(Stored records)

__________

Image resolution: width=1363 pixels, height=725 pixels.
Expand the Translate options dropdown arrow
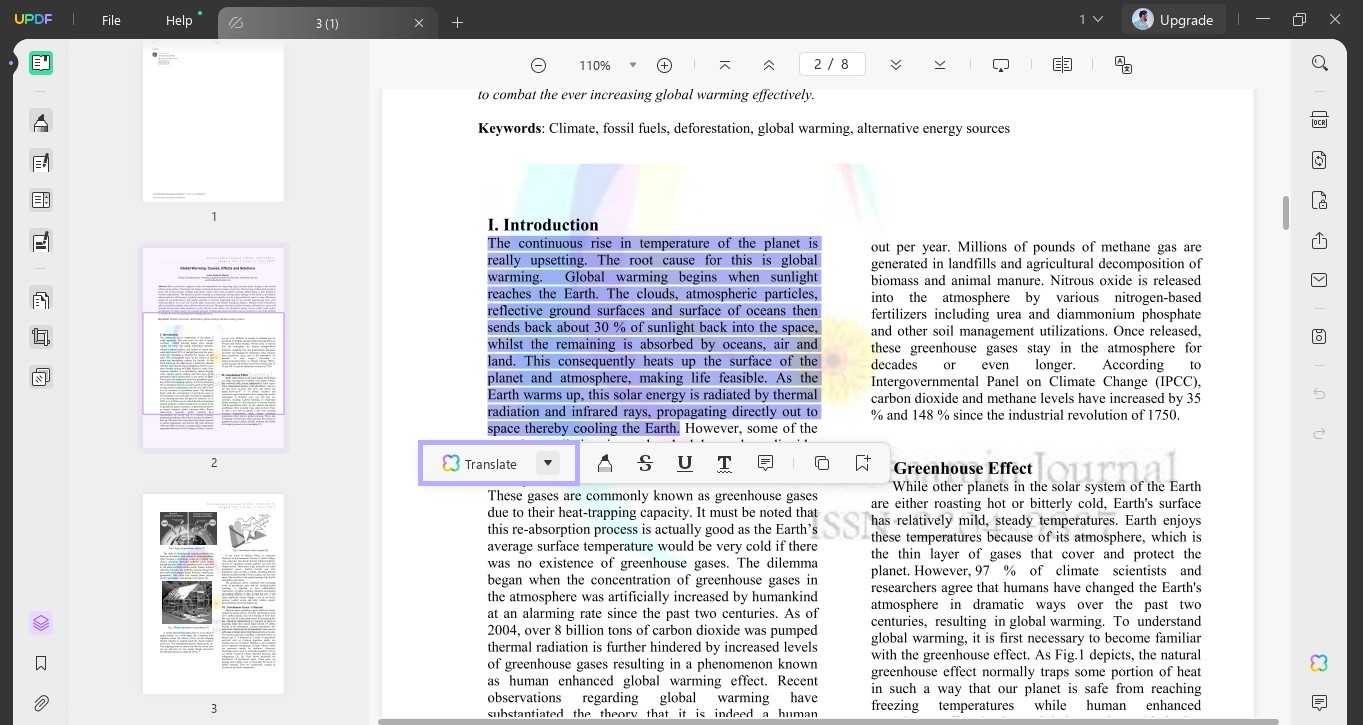tap(547, 463)
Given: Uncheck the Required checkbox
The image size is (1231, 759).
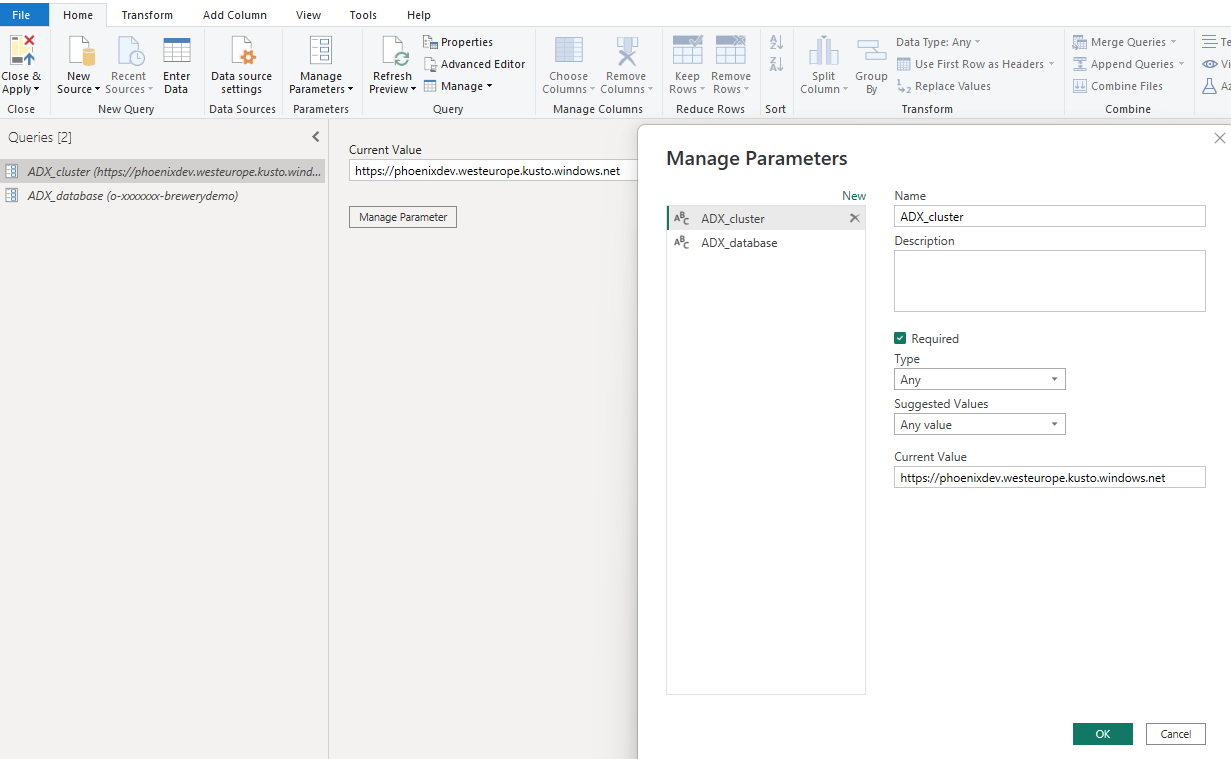Looking at the screenshot, I should (899, 338).
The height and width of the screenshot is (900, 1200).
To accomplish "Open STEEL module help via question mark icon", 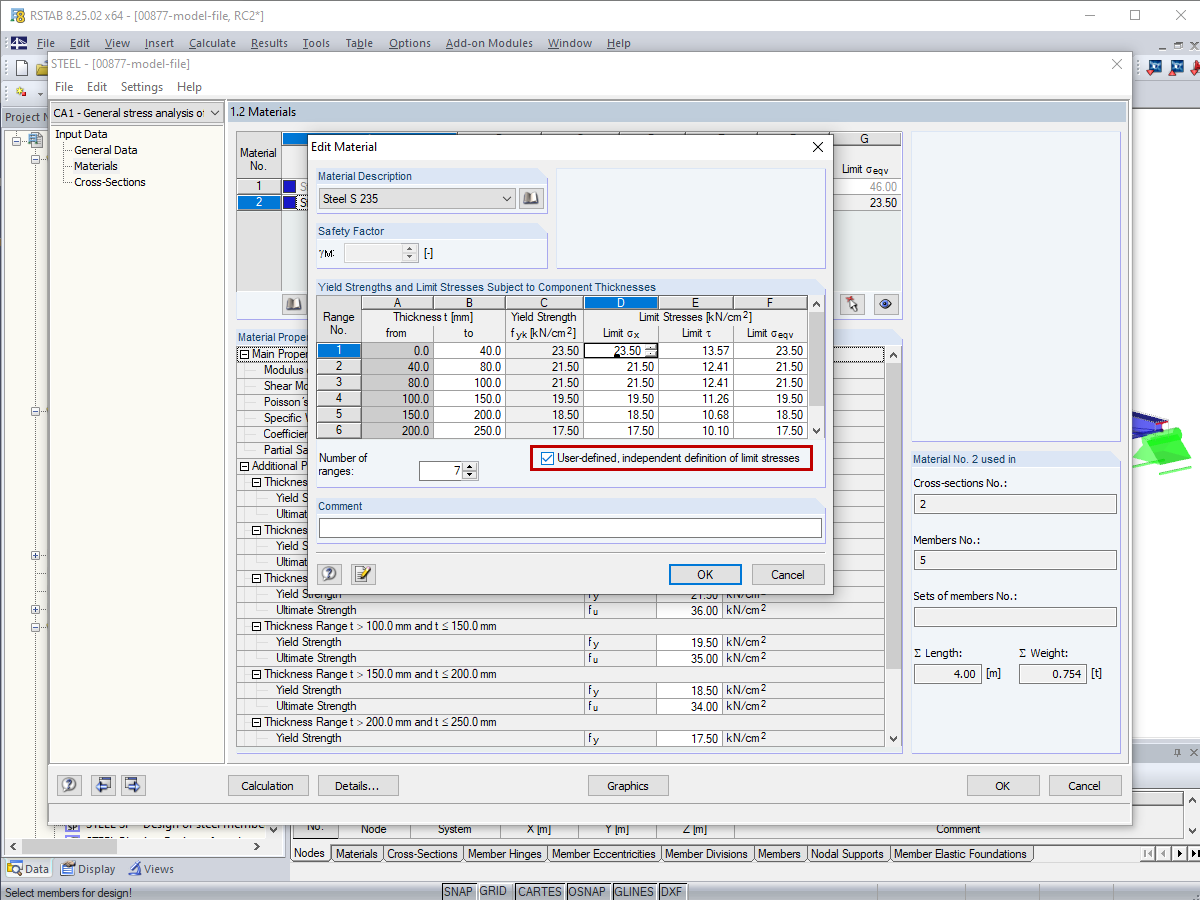I will [x=69, y=785].
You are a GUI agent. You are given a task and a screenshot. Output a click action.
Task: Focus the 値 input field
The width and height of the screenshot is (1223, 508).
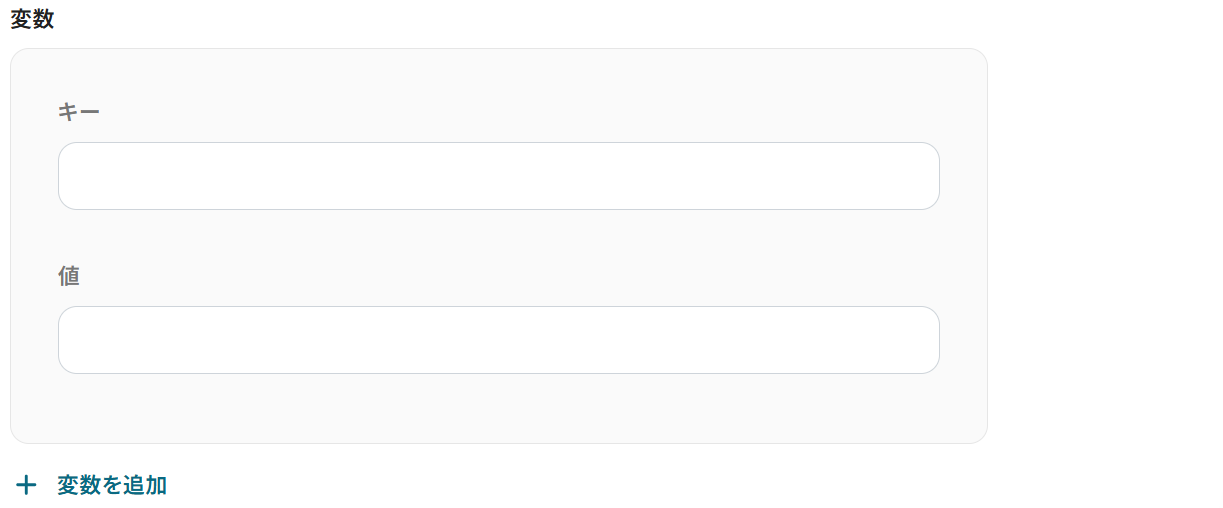tap(499, 340)
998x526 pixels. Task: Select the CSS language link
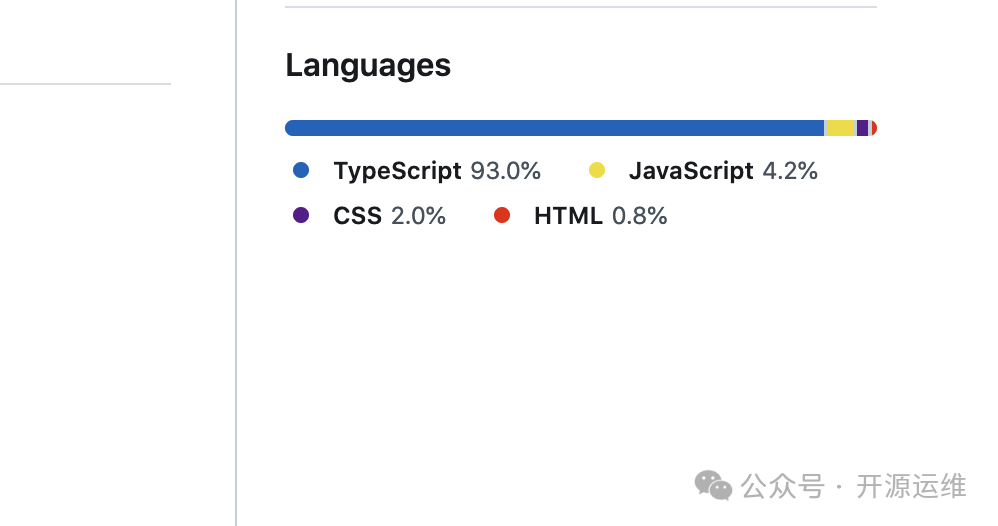click(x=357, y=216)
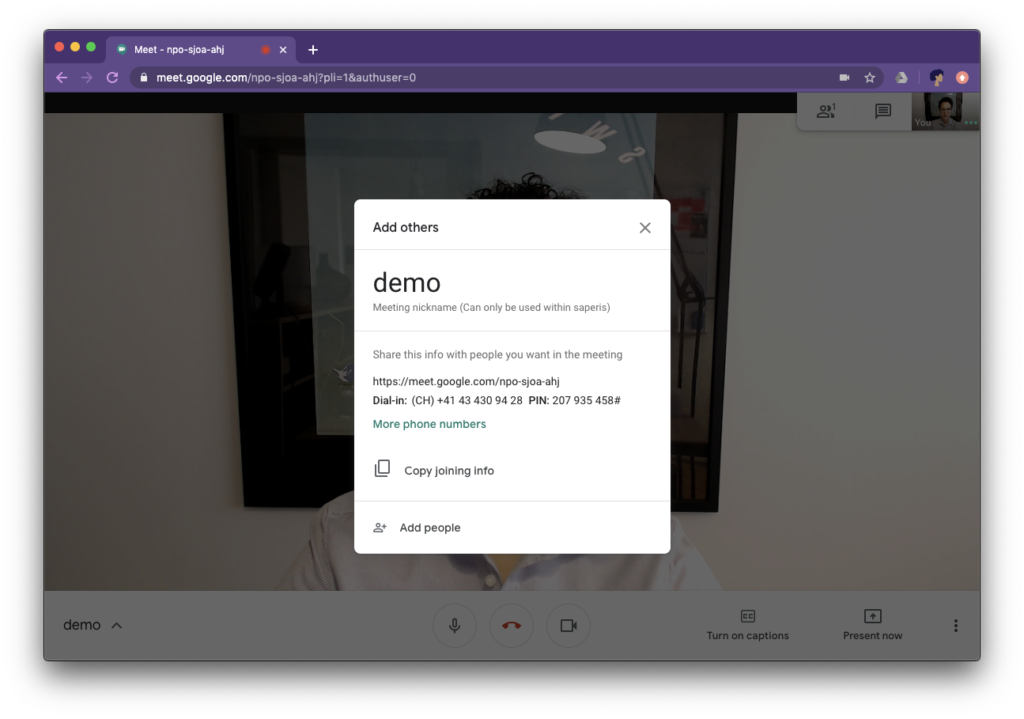Click the bookmark star in the address bar
This screenshot has height=719, width=1024.
(x=869, y=77)
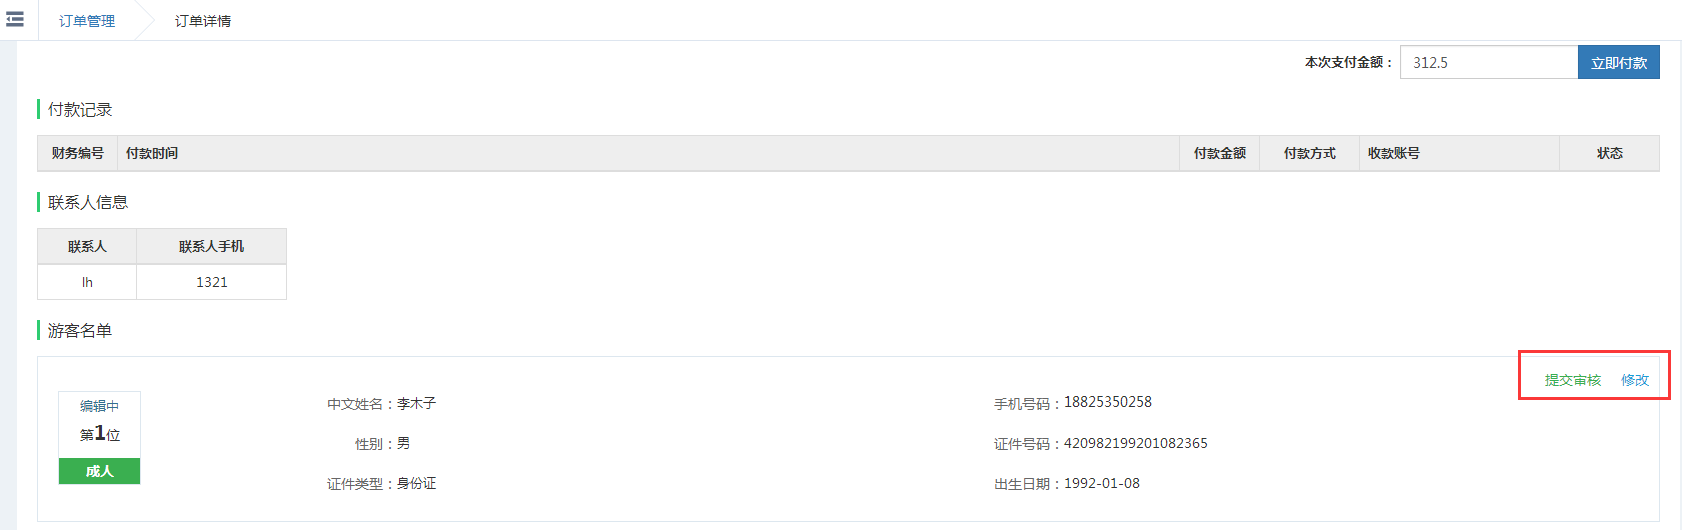Click the 付款时间 column header
Screen dimensions: 1682x530
tap(152, 153)
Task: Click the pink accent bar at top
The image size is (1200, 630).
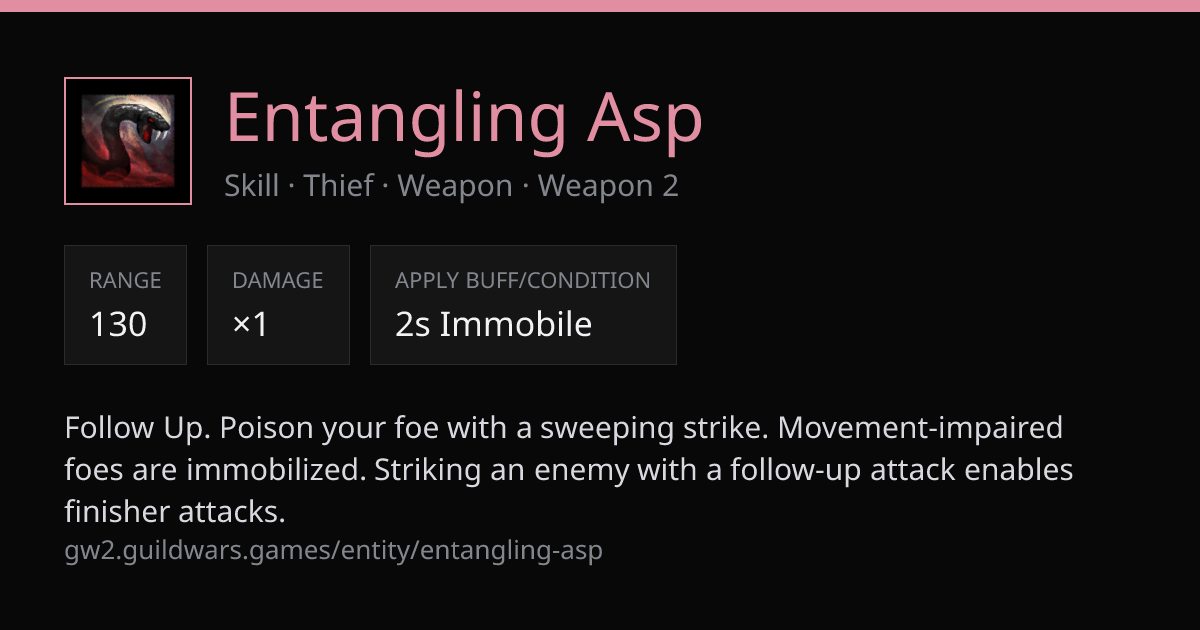Action: click(x=600, y=6)
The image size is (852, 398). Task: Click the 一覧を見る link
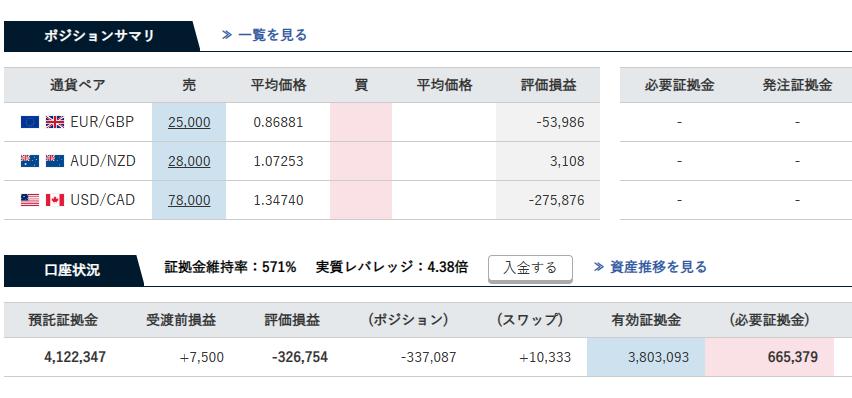(x=272, y=35)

__________

The task:
With all pictures excluded, output exactly the lines from the one containing "You are a GUI" through the final line of the entries, inclusive.

Task output:
You are a GUI agent. You are given a task and a screenshot. Output a click action.
Task: Focus the 値 input field
The width and height of the screenshot is (1223, 508).
tap(499, 340)
998x526 pixels. Task: Select the CSS language link
click(x=357, y=216)
Click the bookmark star in the address bar
This screenshot has height=719, width=1024.
(x=869, y=77)
Click the 付款时间 column header
Screen dimensions: 1682x530
tap(152, 153)
Task: Click the pink accent bar at top
The image size is (1200, 630).
Action: click(x=600, y=6)
The image size is (852, 398). Task: Click the 一覧を見る link
(x=272, y=35)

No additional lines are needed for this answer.